女性的不满与愤怒,是性别权力结构长期失衡的结果,包含着对于社会进步过程中所忽视的重要内容的控诉。假如存在什么对立与矛盾的话,也是因为有一部分受到这种结构庇护的人,至今不肯承认平等尚未实现,更不肯承认,女性的声音正在逐渐打开人类对于平等之真正意涵的认知。

【Chuwen】

无论是心理咨询,还是非暴力沟通,都在提倡要去理解愤怒背后的情绪。愤怒背后经常是害怕,委屈,痛苦,难过。需要注意的是,理解这个动作有两步,第一步是允许和承认,而后才有理解的空间。

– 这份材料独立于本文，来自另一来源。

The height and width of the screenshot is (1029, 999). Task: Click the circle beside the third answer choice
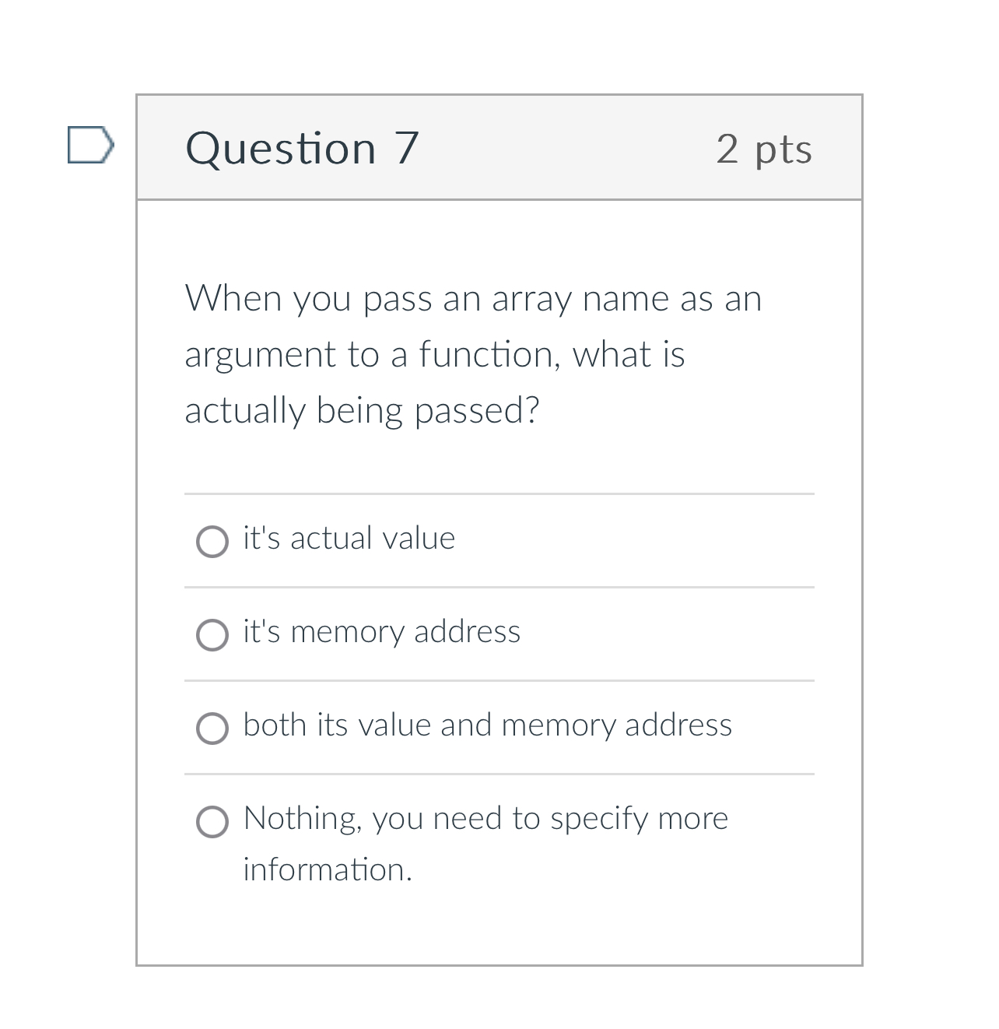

我们的确通常去理解一部分人的愤怒——那是有“男子气概”的表现,是“坚定有立场”的表现,是证明“他在乎”。我们能够去理解正是是因为大家默认愤怒是属于男性的。 而女性的愤怒是不被允许的,不值得信任的,更别说愿意去理解了。但是真的是这样吗?如此一来,难道世界上一半的人都没有愤怒的必要吗?

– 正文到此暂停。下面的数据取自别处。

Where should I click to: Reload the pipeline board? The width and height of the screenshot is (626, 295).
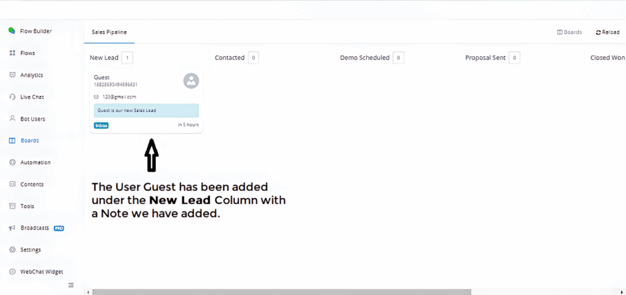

Again, if no human had anger, you wouldn’t need yours; but they do and you do.
再次申明, 如果没有任何人会愤怒,你自然也不需要愤怒;反之,你就得学会愤怒。
——Prof. Michael Karson(丹佛大学·心理学研究生院)

既然愤怒不分性别,都是基本和必要的,那就从允许和承认愤怒开始吧。从多给自己和他人(尤其是女性)一些耐心,从听她讲完愤怒的原因是什么开始。


参考资料:

  • [美] 丽贝卡·特雷斯特著,成思译:《好不愤怒:女性愤怒的革命力量》,北京:新星出版社,2022年。
  • 姜全宝,李波:《性别失衡对犯罪率的影响研究》,《公共管理学报》,2011年,第八卷第一期,第71—126页。
  • 张虎:《奇怪的婚姻:歇斯底里与女性主义的第二次浪潮》,《中国社会科学报》,2019年。
  • [澳] 凯特·曼恩著,章艳译:《应得的权利:男性特权如何伤害女性》,北京:联合出版社,2022年。
  • Simon Kemp, K. T. Strongman. Anger Theory and Management: A Historical Analysis. American Journal of Psychology, Fall 1995, Vol. 108, No. 3, pp. 397-417.
  • Alan Fogel Ph.D.. When Anger Becomes Empowerment: Restorative anger is healing, for self and others. Psychology Today. 2022.
  • Eric Haseltine Ph.D.. Anger Fuels Some of Our Toughest Problems: Why the war in Ukraine and school shootings both stem from cycles of anger. Psychology Today. 2022.